The choice for me was between having the next day job solved, and working two jobs for the rest of the month. Or, going back in the job hunt with all the uncertainty that entails, and just working the old job on the weekends. I honestly wouldn't have thought this is what I would do. For the part very long time I've been taking every bad deal I could get, financially. I thought I would always choose stable humiliation over unstable dignity. If history is any indication, that's me. It’s all just kitchen work. I spent 4 years in Denmark cooking and cleaning, and it just seemed like it would be the easiest thing to make lateral career moves with. But now I’m thinking maybe it doesnt have to be more of that.

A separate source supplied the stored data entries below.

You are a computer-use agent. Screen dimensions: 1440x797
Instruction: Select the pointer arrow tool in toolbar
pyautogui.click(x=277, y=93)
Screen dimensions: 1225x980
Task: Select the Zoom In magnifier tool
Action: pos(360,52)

It is frustrating that it didn't work out, I would have liked it to. Not a bad place, not a bad job, and I would have liked the stability. Any new place I start is going to have the same rough edges and social problems and period of adaptation. The trouble is I'm so smart and good at arguing that I can make bulletproof cases either way, stay or go. Stay, because every other place is going to have the same issues, and I'm quitting right as we are settling into things. Good point. I can write a list of pros and cons. But that path is dark and leads to utilitarianism and coping, and letting yourself be exploited. It's one thing to have to make the case for your own exploitation to your employer - here's why you should exploit me. It's another quite more sinister thing to make the case to yourself, on their behalf. Then you are truly enslaved.
So that's the spirit I'm following.
I was unsure of what do to, and frankly how much I could do. I once wrote on the blog, a hurtful thing about my relationship with my parents: the difference between successful people and unsuccessful people is, whenever they tell their parents their plans, successful people's parents say "you can do it, we believe in you" and trust in their ability to do whatever they say. Because of my childhood accident, my parents first response to anything is, unconditionally, "are you okay? Are you sure? I don't think you can do it", despite me succeeding at literally everything I've ever tried. Because they were traumatized by the experience. That’s not to rag on them, I love my parents very much. It is just to illustrate a point. And, when I told my mother I'd found a new job at the start of the month and would be working two jobs for a little bit, instead of being excited for me, the first thing she said was literally "are you sure that's a good idea?"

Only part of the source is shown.